Fin dall’inizio, per me è stato un luogo che irradia qualcosa di molto potente. C’è una forte energia ma anche pace e grande magia. Vedere e vivere le tracce di quel tempo con tanta immediatezza mi ha commosso. La natura selvaggia mi ha anche ricordato la mia infanzia. Sono cresciuto lungo il Danubio, con i suoi prati. Per me quello è sempre stato un luogo potente: gli alberi selvaggi, l’acqua, il vento… Accanto a tutto questo, sul Monte Verità ho sentito anche tutto quello che deve essere successo lì nel secolo scorso e quanta energia creativa è ancora conservata lì oggi.

Max Hubacher – Attore

Poiché ero stato a lungo a Berlino, anche durante il Covid e non potevo uscire durante il blocco in Germania, il Monte Verità è stato per me un ricongiungimento con la natura. Quello che in precedenza avevo sempre dato per scontato, da bambino – cresciuto in Svizzera e all’aria aperta così tanto – l’ho ritrovato improvvisamente affascinante e nuovo.
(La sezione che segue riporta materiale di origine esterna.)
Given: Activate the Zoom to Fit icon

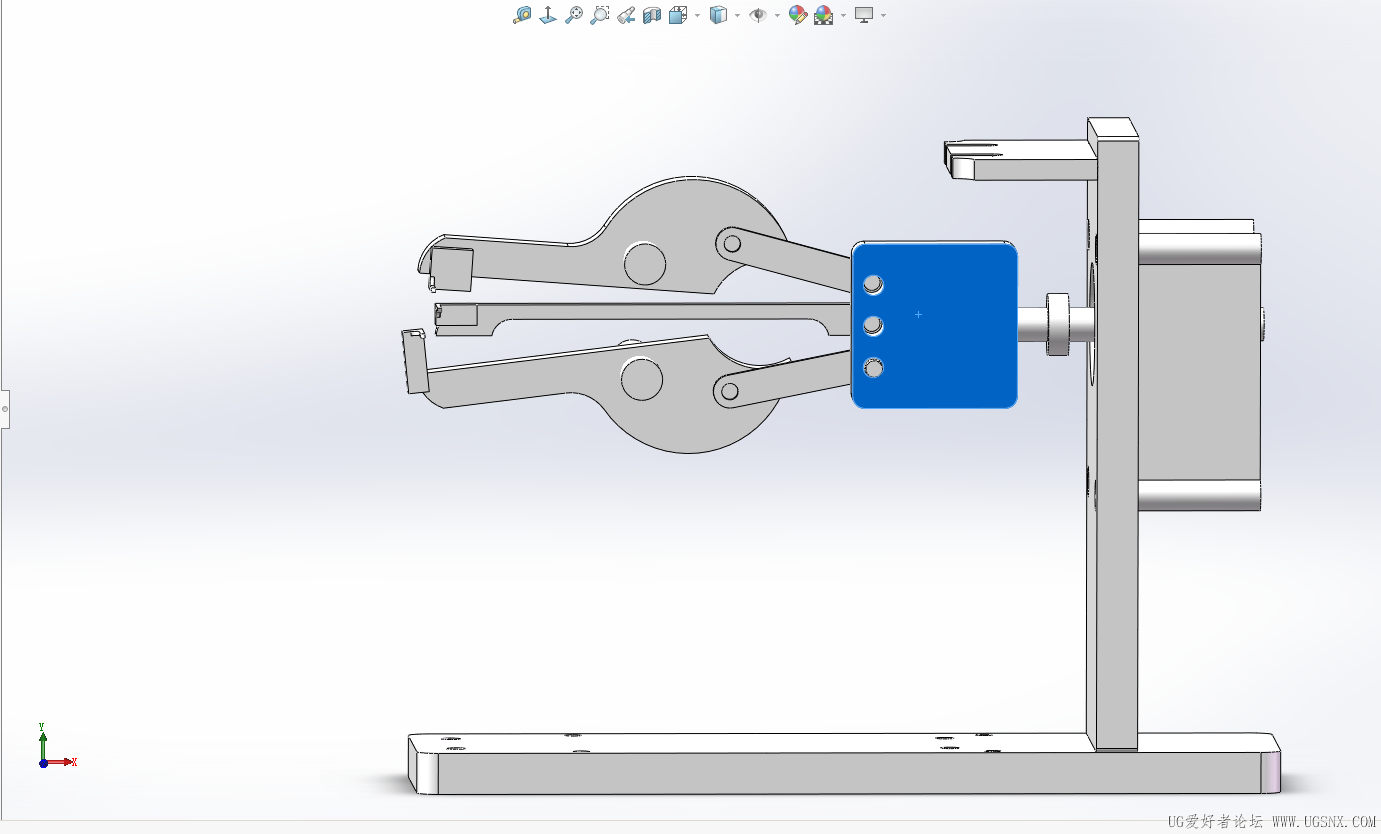Looking at the screenshot, I should (x=574, y=15).
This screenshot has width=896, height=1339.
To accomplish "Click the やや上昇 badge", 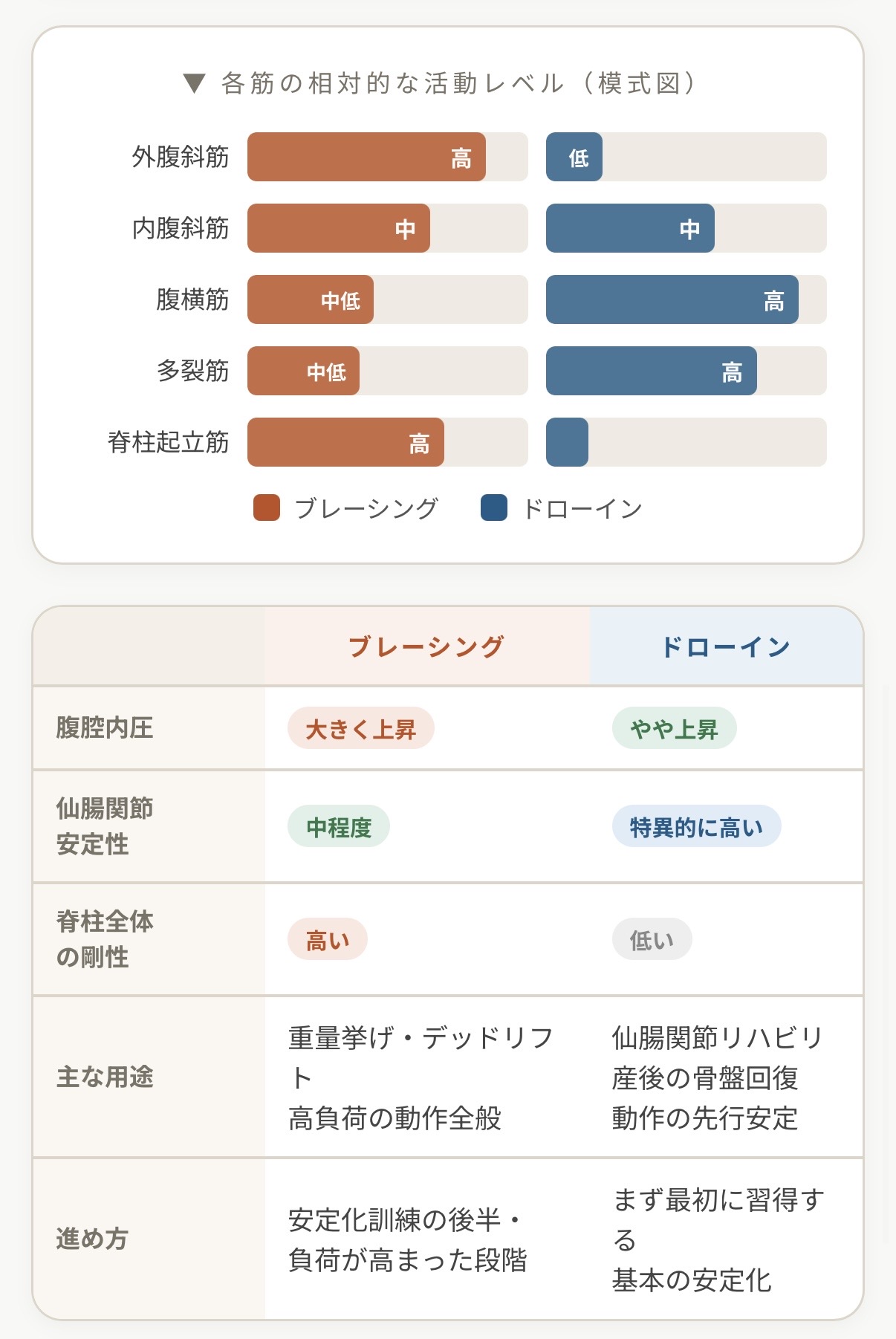I will [674, 729].
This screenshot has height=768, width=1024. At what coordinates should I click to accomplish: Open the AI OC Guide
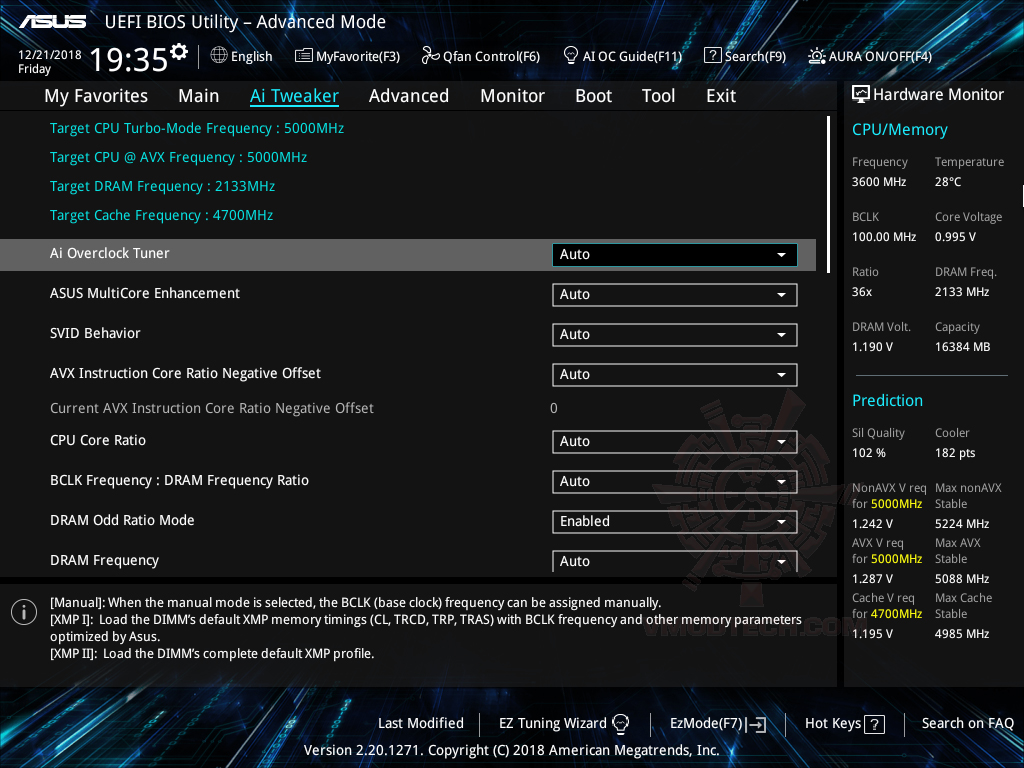(570, 56)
Anche grazie alla grande quantità di riprese esterne… Ho noleggiato uno scooter e durante le pause delle riprese giravo molto per il Ticino e questo mi ha regalato una straordinaria sensazione di libertà e indipendenza. Lavorare partendo da una sensazione di leggerezza: questa è la cosa più bella che ti possa capitare e ha reso le riprese di questo film qualcosa di molto speciale.

Cosa ti è rimasto maggiormente impresso nella memoria delle riprese?

Maresi Riegner – Attrice

Abbiamo girato molto all’aria aperta. Questo fantastico sfondo e la natura, che era così presente nella prima parte delle riprese, sentire il vento durante le riprese, la grande libertà che avevamo davanti alla camera, che seguiva i nostri movimenti… lo ricordo ancora oggi. Anche l’ultimo giorno di riprese a Cannobio, l’ultimo giorno di riprese all’aperto, è stato speciale. Stavamo girando su un traghetto storico. Mancavano solo trenta minuti al tramonto e dovevamo filmare una scena importante contro il tempo. Ero ancora truccata e quando sono arrivata al porto il regista mi è corso incontro gridando: “Devi salire sulla nave! Ecco i tuoi oggetti di scena! Tutte le comparse sono pronte! La macchina sta girando!” Sono corsa sulla nave senza una sola prova – mi sono divertita così tanto, non ho avuto un secondo per pensare a quello che stavo facendo. Dovevo solo farlo, ma non riuscivo a sbagliare niente. Girare sotto stress in quel modo, quando tutto scorre insieme e ognuno fa il proprio lavoro e hai questa enorme macchina lì, questa nave – che sprigionava un’energia incredibile – è stato un momento magico… E mentre il sole tramontava ho visto la mia famiglia al porto, era appena venuti a trovarmi e mi salutavano dopo la scena.

In cosa pensi che questa storia abbia a che fare con il nostro presente?

Maresi Riegner – Attrice

In tutto! “Monte Verità”, ai miei occhi, racconta una storia modernissima. Per molte donne, che hanno un sogno, è esattamente lo stesso oggi come allora. Sono ancora ridotte al loro ruolo di madri. E se le donne vogliono vivere come artiste, hanno davanti a sé una strada molto più tortuosa rispetto agli uomini. D’altra parte il modo di vivere sul Monte Verità era modernissimo: il cibo vegano, l’uguaglianza tra donna e uomo, la forma di libertà, l’amore libero e qualunque tipo di amore si viva – non giudicandolo ma avendo la libertà di decidere per se stessi… Tutto ciò non potrebbe essere più moderno.